TAREFAS DO EXERCÍCIO:
**a)** Segundo o texto sobre a Febre Familiar do Mediterrâneo, qual é o gene cuja mutação causa a doença?
**b)** Copie do texto sobre a Febre Familiar do Mediterrâneo o trecho que começa nas palavras "- Dor articular" e termina depois das palavras "e poliarterite nodosa.".

A Febre Familiar do Mediterrâneo (FFM) é uma síndrome hereditária, autoinflamatória, causada por uma mutação no gene MEFV (Mediterranean fever). Essa mutação afeta a produção da pirina, uma proteína fundamental no mecanismo que regula o processo de inflamação em nosso corpo.
Embora a FFM seja hereditária, isso não significa que os pais necessariamente tenham a doença. Para que um indivíduo desenvolva a síndrome, é preciso herdar a mutação do gene MEFV de ambos os genitores. Além disso, a doença é mais comum em pessoas de origem mediterrânea, como árabes do norte africano, turcos, armênios, gregos, italianos e judeus sefarditas. No entanto, também tem ocorrido em grupos com outras origens, como judeus asquenazes, cubanos e japoneses.
Sintomas e Manifestações Clínicas
A maioria dos indivíduos com FFM começa a apresentar sintomas antes dos 20 anos (90% dos casos), e metade deles manifesta sinais da doença nos primeiros 10 anos de vida. Os episódios característicos envolvem febre alta acompanhada por:
- Dor abdominal (presente em 95% dos casos)
- Dor torácica (ocorre em 20-40%)
- Dor articular (afeta 50-60%) principalmente nos membros inferiores e como monoartrite, isto é, inflamação que afeta uma única articulação, principalmente de membros inferiores, como quadril, pernas e joelhos.
- Eritema do tipo erisipela (30% dos pacientes), uma erupção cutânea avermelhada, geralmente observada nas articulações inferiores afetadas pela doença
Além dessas manifestações, as crises podem incluir pericardite (inflamação da membrana externa que reveste o coração), miosite (inflamação muscular), meningite (inflamação da membrana que rodeia o cérebro e medula espinal), orquite (inflamação em redor dos testículos), peritonite (inflamação da membrana que envolve o abdômen), pleurite (inflamação da membrana que reveste os pulmões e a parede torácica), além de vasculites sistêmicas, principalmente doença de Behçet, púrpura de Henoch-Schöenlein e poliarterite nodosa.
Os episódios de febre e dor costumam durar até quatro dias, resolvendo-se espontaneamente. A frequência varia entre duas crises por semana e uma crise por ano, sendo mais comum uma crise a cada duas a seis semanas.

LINHAS DO CONJUNTO:
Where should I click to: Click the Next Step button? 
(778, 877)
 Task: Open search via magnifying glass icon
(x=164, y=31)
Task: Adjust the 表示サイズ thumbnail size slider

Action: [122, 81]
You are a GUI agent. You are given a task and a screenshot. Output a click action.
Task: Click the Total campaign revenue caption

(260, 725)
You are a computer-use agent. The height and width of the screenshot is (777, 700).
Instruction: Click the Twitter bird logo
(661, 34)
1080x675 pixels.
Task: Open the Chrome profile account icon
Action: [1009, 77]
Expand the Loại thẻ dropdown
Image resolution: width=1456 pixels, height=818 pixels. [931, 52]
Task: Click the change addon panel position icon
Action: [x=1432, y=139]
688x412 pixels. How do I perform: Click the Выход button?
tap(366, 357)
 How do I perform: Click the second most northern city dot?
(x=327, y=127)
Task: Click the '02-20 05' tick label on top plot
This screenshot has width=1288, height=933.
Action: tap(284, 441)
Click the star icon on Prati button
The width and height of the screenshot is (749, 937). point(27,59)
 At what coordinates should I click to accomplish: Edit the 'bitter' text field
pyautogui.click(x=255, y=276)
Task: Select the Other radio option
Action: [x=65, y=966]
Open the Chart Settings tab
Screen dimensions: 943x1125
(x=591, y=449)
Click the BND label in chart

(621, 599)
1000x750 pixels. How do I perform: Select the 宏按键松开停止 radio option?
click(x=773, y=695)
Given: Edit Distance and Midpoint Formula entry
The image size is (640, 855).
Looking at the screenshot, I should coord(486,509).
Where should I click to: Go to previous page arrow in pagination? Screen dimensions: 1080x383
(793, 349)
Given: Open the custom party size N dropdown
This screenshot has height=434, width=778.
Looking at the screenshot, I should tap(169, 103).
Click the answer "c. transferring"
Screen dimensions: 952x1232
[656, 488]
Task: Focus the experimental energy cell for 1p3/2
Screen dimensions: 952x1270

TAREFAS RESOLVIDAS:
**a)** O gene MEFV.

**b)**
- Dor articular (afeta 50-60%) principalmente nos membros inferiores e como monoartrite, isto é, inflamação que afeta uma única articulação, principalmente de membros inferiores, como quadril, pernas e joelhos.
- Eritema do tipo erisipela (30% dos pacientes), uma erupção cutânea avermelhada, geralmente observada nas articulações inferiores afetadas pela doença
Além dessas manifestações, as crises podem incluir pericardite (inflamação da membrana externa que reveste o coração), miosite (inflamação muscular), meningite (inflamação da membrana que rodeia o cérebro e medula espinal), orquite (inflamação em redor dos testículos), peritonite (inflamação da membrana que envolve o abdômen), pleurite (inflamação da membrana que reveste os pulmões e a parede torácica), além de vasculites sistêmicas, principalmente doença de Behçet, púrpura de Henoch-Schöenlein e poliarterite nodosa.